WBNQ
- Bloomington, Illinois; United States;
- Broadcast area: Bloomington-Normal
- Frequency: 101.5 MHz
- Branding: 101-5 WBNQ

Programming
- Format: Top 40 (CHR)
- Affiliations: Premiere Networks; Westwood One;

Ownership
- Owner: Cumulus Media; (Cumulus Licensing LLC);
- Sister stations: WBWN; WJBC; WJEZ;

History
- First air date: 1947 (as WJBC-FM)
- Former call signs: WJBC-FM (1947–1965)
- Call sign meaning: "We're Bloomington Normal Quality"

Technical information
- Licensing authority: FCC
- Facility ID: 68588
- Class: B
- ERP: 50,000 watts
- HAAT: 142 meters (466 ft)

Links
- Public license information: Public file; LMS;
- Webcast: Listen live
- Website: www.wbnq.com

= WBNQ =

WBNQ (101.5 FM) is the most powerful FM radio station in McLean County, Illinois, United States, broadcasting on at 50,000 watts of effective radiated power. It has had a contemporary hit radio music format since 1975.

==History==
WBNQ first signed on the air as WJBC-FM in 1947. It was the practice among the early FM stations to simply add FM to the "sister" AM call letters and simulcast programming. After the call letter change to WBNQ in the 1960s, the station aired a home-grown easy listening/beautiful music automated format recorded at the old studio site above the Castle Theater in downtown Bloomington. In August 1972 WBNQ became an oldies station using the Draper-Blore Olde Golde syndicated format, then changed to the Drake-Chenault Solid Gold format in 1974 and evolved Top 40 using Drake-Chenault's XT-40 format in late spring 1975. In the spring 1976 Arbitron, using Drake-Chenault's XT-40 format, WBNQ attained its highest ever 12+ share of 24.3%, making it one of the highest-rated FM stations in the U.S. at that time. In 1976 Denny Adkins, the operations director of WBNQ, joined Drake-Chenault as a programming consultant working with their client stations on format presentation, promotion and community involvement. Adkins rose through the ranks at Drake-Chenault, becoming president in 1985.
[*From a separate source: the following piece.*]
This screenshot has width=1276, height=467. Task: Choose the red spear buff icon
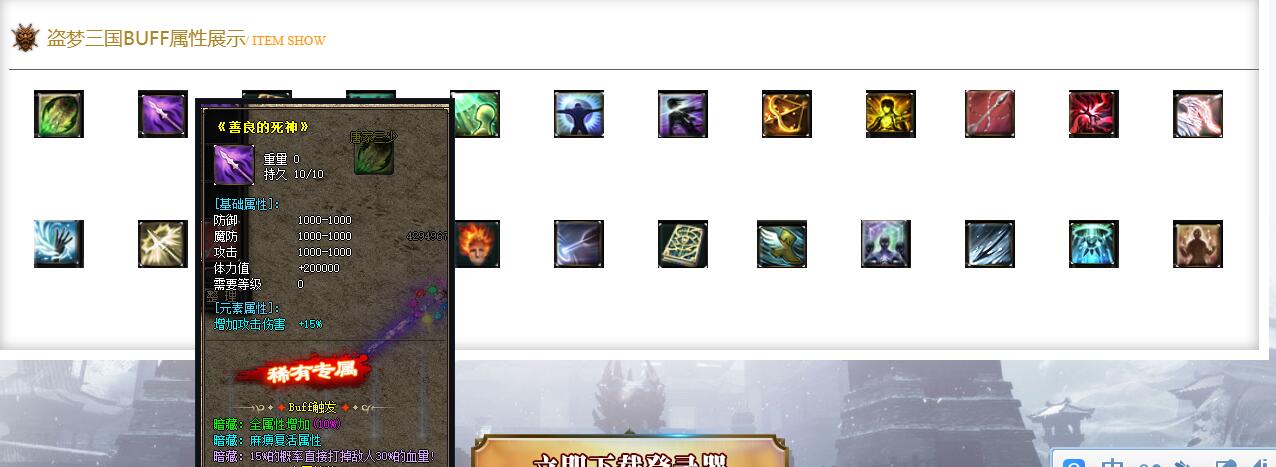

While WBNQ is reportedly an acronym for "We're Bloomington Normal Quality", the slogan was never used after the format change in 1972. In the early 1980s, WBNQ became a "live" operation with a contemporary hit radio station, a format that remains today. WBNQ began airing Casey Kasem's American Top 40 during the XT-40 era and continued to do so through the 1980s, while former America Top 40 station WIHN began airing Rick Dees Weekly Top 40.

WBNQ enjoyed #1 ratings in 2000 and had a run of consecutive number one ratings from 2001 to 2004. Despite increased competition in 2005 from WRPW which was then operating as a rhythmic, but has since changed to news/talk, WBNQ has remained a top rated station with #1 or #2 12+ Arbitron rankings. Currently, it is #1 overall in the Bloomington-Normal market.

On April 30, 2012, Townsquare Media announced the sale of its Bloomington-Normal radio cluster, which includes WBNQ, to Cumulus Media. The assignment of the station's license to Cumulus was consummated on July 31, 2012.